WHAT THE EXERCISE ASKS:
The answer must consist solely of the lines from the one containing "The image size is (1743, 638)." to the end of the entries below, repeated exactly.

SUPPLIED ENTRIES:

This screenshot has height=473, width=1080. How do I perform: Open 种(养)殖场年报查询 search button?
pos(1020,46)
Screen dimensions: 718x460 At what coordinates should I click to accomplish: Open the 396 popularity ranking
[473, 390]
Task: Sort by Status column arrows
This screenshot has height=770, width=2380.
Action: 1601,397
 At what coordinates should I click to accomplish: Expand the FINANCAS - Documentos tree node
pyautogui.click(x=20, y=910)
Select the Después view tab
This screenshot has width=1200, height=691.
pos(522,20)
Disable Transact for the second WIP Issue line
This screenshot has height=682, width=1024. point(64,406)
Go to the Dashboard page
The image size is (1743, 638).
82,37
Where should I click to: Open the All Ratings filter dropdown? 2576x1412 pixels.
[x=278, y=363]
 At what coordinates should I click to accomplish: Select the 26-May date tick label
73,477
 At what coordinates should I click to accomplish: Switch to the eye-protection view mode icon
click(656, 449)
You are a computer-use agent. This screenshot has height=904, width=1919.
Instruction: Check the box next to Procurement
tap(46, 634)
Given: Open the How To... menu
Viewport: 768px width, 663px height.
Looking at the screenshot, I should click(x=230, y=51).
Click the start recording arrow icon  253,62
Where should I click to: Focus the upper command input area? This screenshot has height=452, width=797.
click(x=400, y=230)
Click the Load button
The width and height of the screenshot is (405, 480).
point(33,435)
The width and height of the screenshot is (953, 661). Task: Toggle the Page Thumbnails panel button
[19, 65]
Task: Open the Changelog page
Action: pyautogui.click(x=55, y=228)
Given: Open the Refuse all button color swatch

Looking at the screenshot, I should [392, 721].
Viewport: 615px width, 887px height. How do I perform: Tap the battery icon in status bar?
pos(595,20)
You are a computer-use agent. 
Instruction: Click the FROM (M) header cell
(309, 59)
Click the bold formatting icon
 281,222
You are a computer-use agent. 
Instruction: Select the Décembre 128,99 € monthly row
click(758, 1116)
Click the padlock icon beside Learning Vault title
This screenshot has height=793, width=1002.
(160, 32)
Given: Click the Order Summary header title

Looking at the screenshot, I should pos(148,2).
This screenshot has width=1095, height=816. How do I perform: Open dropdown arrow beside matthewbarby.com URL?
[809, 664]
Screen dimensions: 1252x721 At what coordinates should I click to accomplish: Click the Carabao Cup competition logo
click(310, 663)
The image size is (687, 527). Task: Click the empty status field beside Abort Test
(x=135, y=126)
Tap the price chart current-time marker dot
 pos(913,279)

RESPONSE BOX:
The image size is (1743, 638).
82,37
Where should I click to: Open the All Ratings filter dropdown? 2576x1412 pixels.
[x=278, y=363]
 At what coordinates should I click to accomplish: Select the 26-May date tick label
73,477
 At what coordinates should I click to accomplish: Switch to the eye-protection view mode icon
click(656, 449)
You are a computer-use agent. This screenshot has height=904, width=1919.
Instruction: Check the box next to Procurement
tap(46, 634)
Given: Open the How To... menu
Viewport: 768px width, 663px height.
Looking at the screenshot, I should click(x=230, y=51).
Click the start recording arrow icon  253,62
Where should I click to: Focus the upper command input area? This screenshot has height=452, width=797.
click(x=400, y=230)
Click the Load button
The width and height of the screenshot is (405, 480).
point(33,435)
The width and height of the screenshot is (953, 661). Task: Toggle the Page Thumbnails panel button
[19, 65]
Task: Open the Changelog page
Action: pyautogui.click(x=55, y=228)
Given: Open the Refuse all button color swatch

Looking at the screenshot, I should [392, 721].
Viewport: 615px width, 887px height. How do I perform: Tap the battery icon in status bar?
pos(595,20)
You are a computer-use agent. 
Instruction: Click the FROM (M) header cell
(309, 59)
Click the bold formatting icon
 281,222
You are a computer-use agent. 
Instruction: Select the Décembre 128,99 € monthly row
click(758, 1116)
Click the padlock icon beside Learning Vault title
This screenshot has height=793, width=1002.
(160, 32)
Given: Click the Order Summary header title

Looking at the screenshot, I should pos(148,2).
This screenshot has width=1095, height=816. How do I perform: Open dropdown arrow beside matthewbarby.com URL?
[809, 664]
Screen dimensions: 1252x721 At what coordinates should I click to accomplish: Click the Carabao Cup competition logo
click(310, 663)
The image size is (687, 527). Task: Click the empty status field beside Abort Test
(x=135, y=126)
Tap the price chart current-time marker dot
 pos(913,279)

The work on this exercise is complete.